Funcionários do Google querem que parada de San Francisco rejeite a empresa

Gigante da internet é criticada por permitir vídeos de conteúdo homofóbico no YouTube, do qual é dona

Josh Eidelson
Bloomberg

Quase cem funcionários do Google pedem que a organizadora da parada do Orgulho Gay de San Francisco (EUA) exclua a empresa da comemoração, aumentando a pressão sobre a gigante da internet para que reformule sua posição sobre o discurso de ódio na rede.

"Sempre que pressionamos por mudanças, somos informados apenas de que a empresa vai 'dar uma boa olhada nessas políticas'", escreveram os funcionários em carta enviada na quarta (26) à diretoria da San Francisco Pride.

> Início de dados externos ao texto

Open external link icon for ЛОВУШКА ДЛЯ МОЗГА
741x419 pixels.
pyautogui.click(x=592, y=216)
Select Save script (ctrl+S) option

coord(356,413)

Eles disseram que a empresa nunca se comprometeu a alterar as políticas questionadas e pediu diversas vezes para que os funcionários aguardassem o assunto ser avaliado.

"Para uma grande empresa, talvez a espera seja prudente, mas, para aqueles cujo direito de existir está ameaçado, não há tempo a perder, e já esperamos demais", afirmaram.

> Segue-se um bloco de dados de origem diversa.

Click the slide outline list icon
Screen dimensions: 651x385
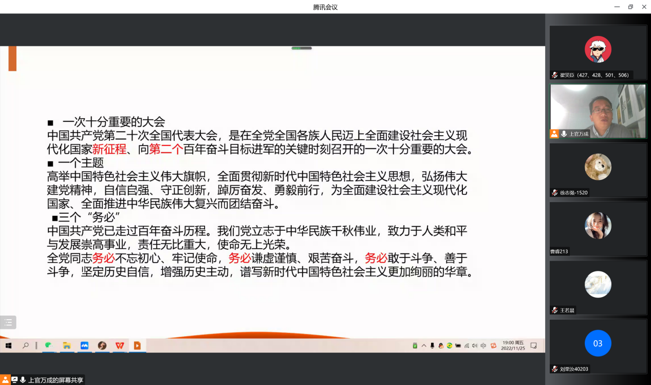click(8, 322)
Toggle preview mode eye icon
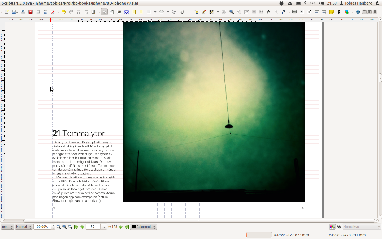The width and height of the screenshot is (382, 239). click(x=339, y=227)
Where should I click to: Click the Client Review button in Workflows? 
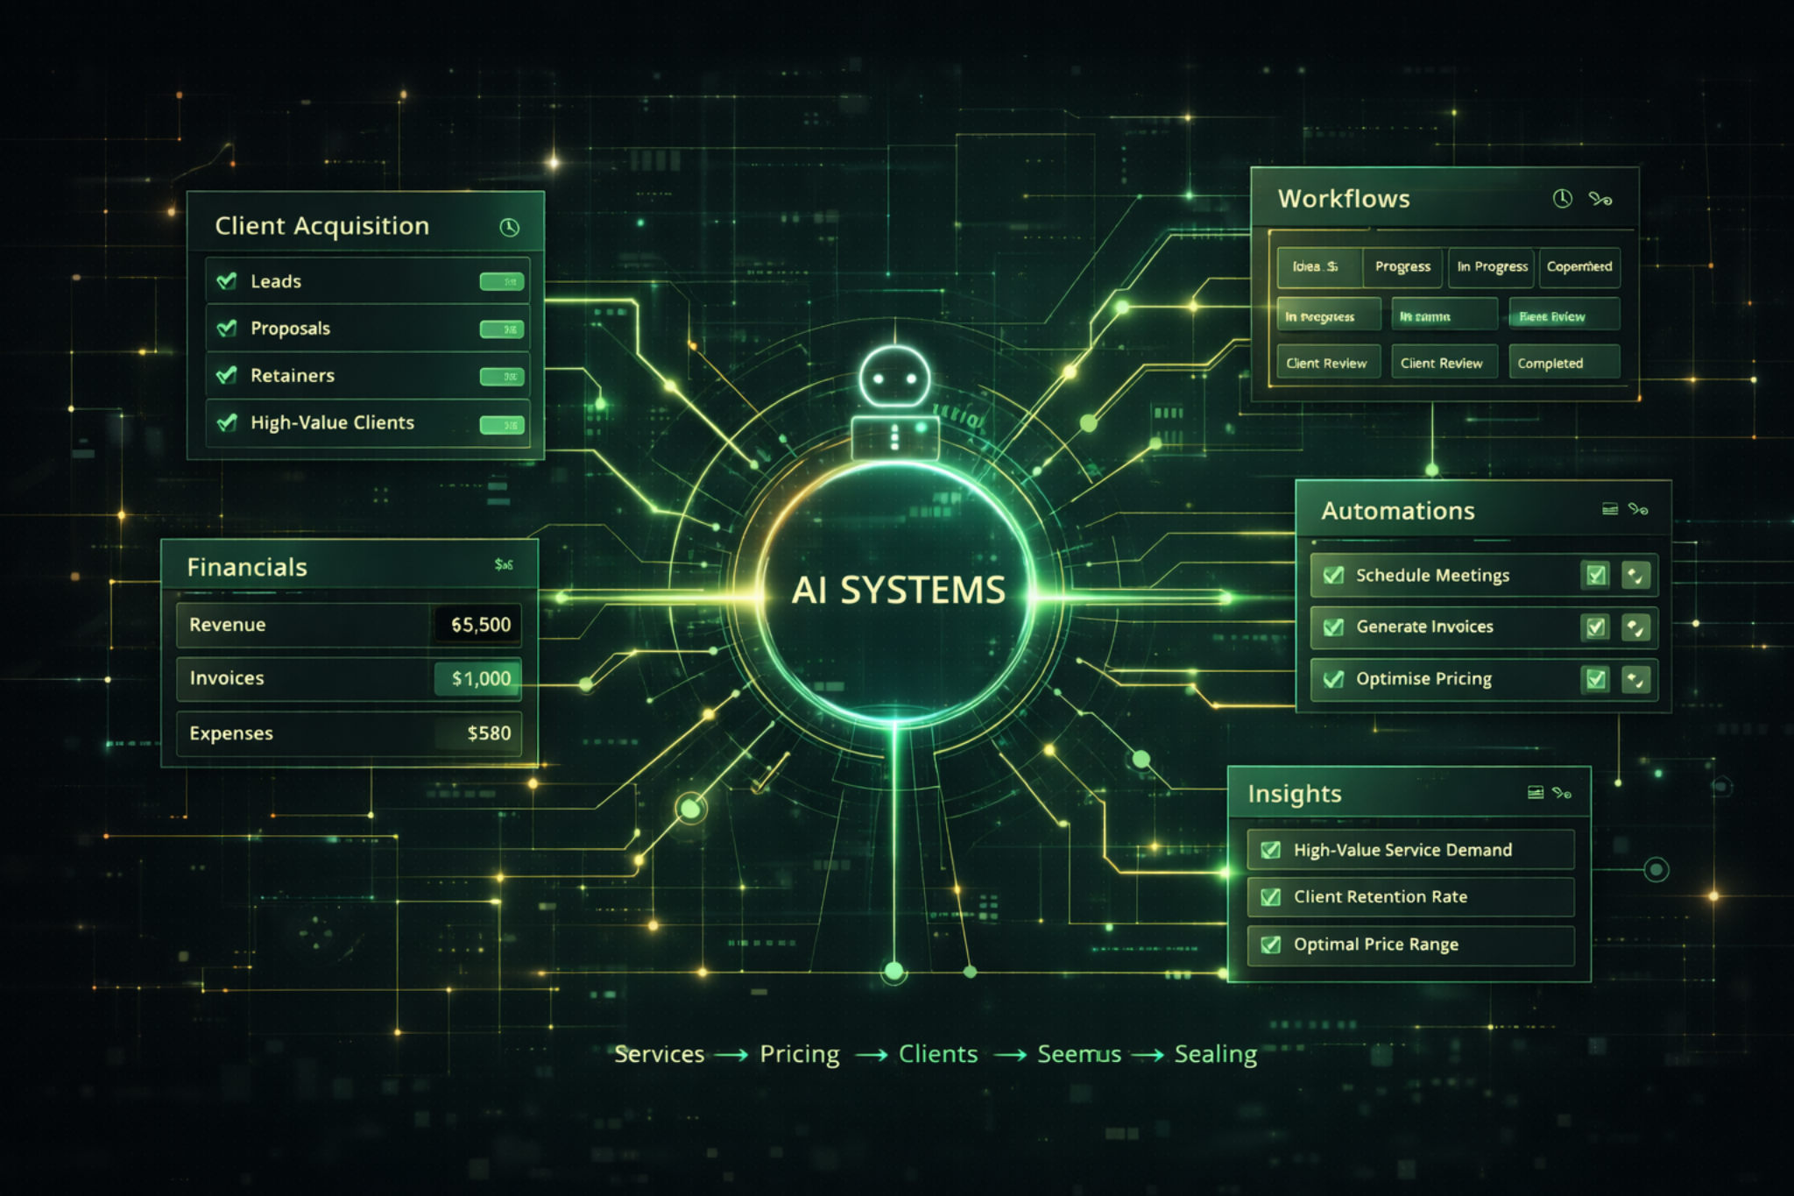click(x=1328, y=362)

O abaixo-assinado pede que o Google seja descartado como patrocinador do desfile, bem como impedido de participar do evento, que ocorre neste fim de semana.

O Google tem estado sob fogo cerrado sobre sua reação às piadas homofóbicas e racistas feitas no YouTube (que pertence à empresa) pelo comediante e comentarista conservador Steven Crowder.

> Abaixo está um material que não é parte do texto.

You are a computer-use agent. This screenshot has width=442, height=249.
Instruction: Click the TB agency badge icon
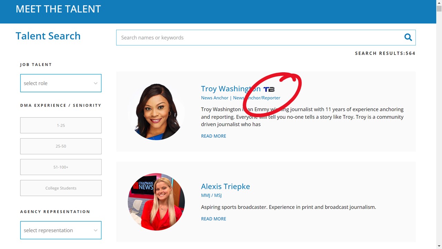coord(269,89)
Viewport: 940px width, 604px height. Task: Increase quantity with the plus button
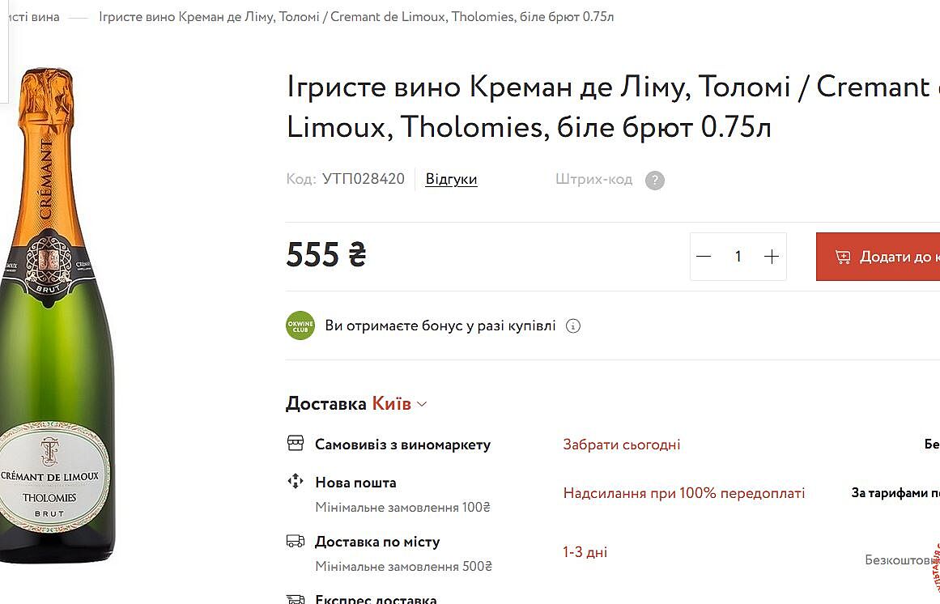[x=772, y=257]
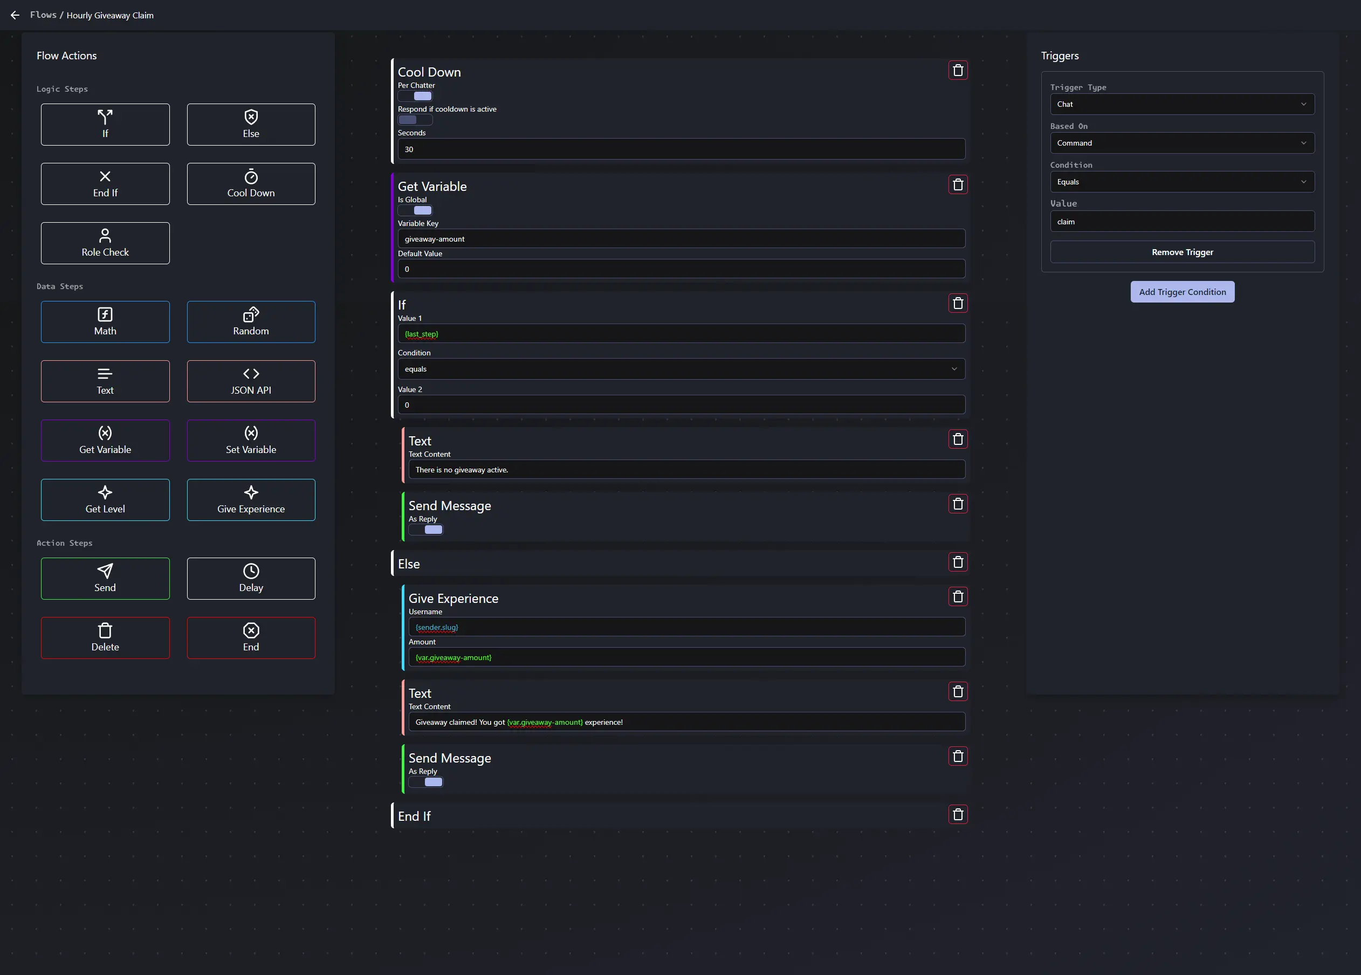
Task: Select the JSON API step icon
Action: tap(250, 373)
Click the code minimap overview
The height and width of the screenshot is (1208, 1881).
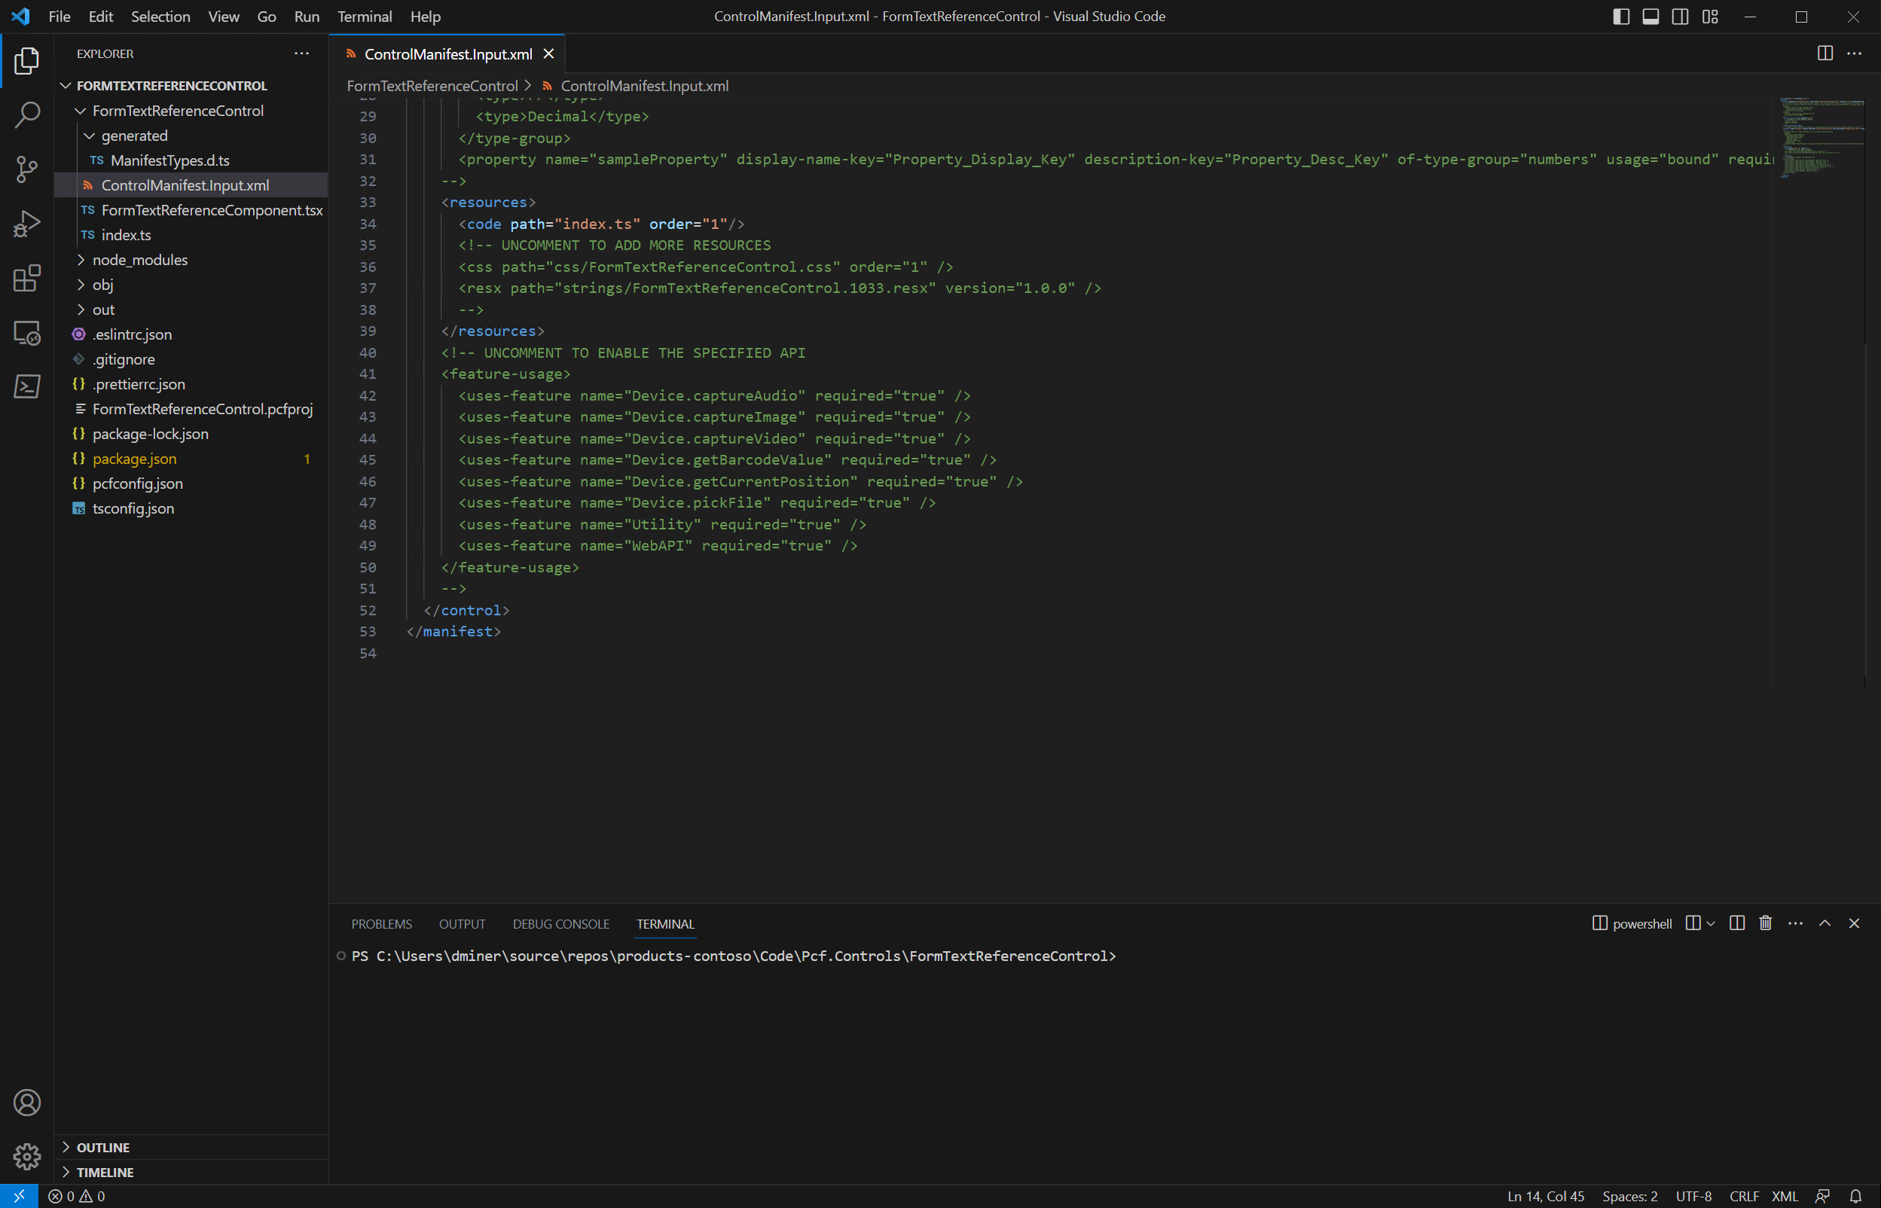click(x=1821, y=138)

Logo do Google em frente ao prédio em Nova York da companhia - Brendan McDermid/Reuters

A plataforma de vídeos disse no começo do mês que os clipes de Crowder não violam suas políticas. Após críticas de alguns funcionários e de outras pessoas na rede, a empresa suspendeu a ferramenta que permite ao canal dele faturar com publicidade, mas não removeu os vídeos.

A diretora-executiva do YouTube, Susan Wojcicki, disse que sabia que as ações da empresa tinham sido "muito dolorosas para a comunidade LGBTQ", mas que vetar Crowder seria um problema, com milhões de pessoas perguntando sobre a validade de outros vídeos provocativos.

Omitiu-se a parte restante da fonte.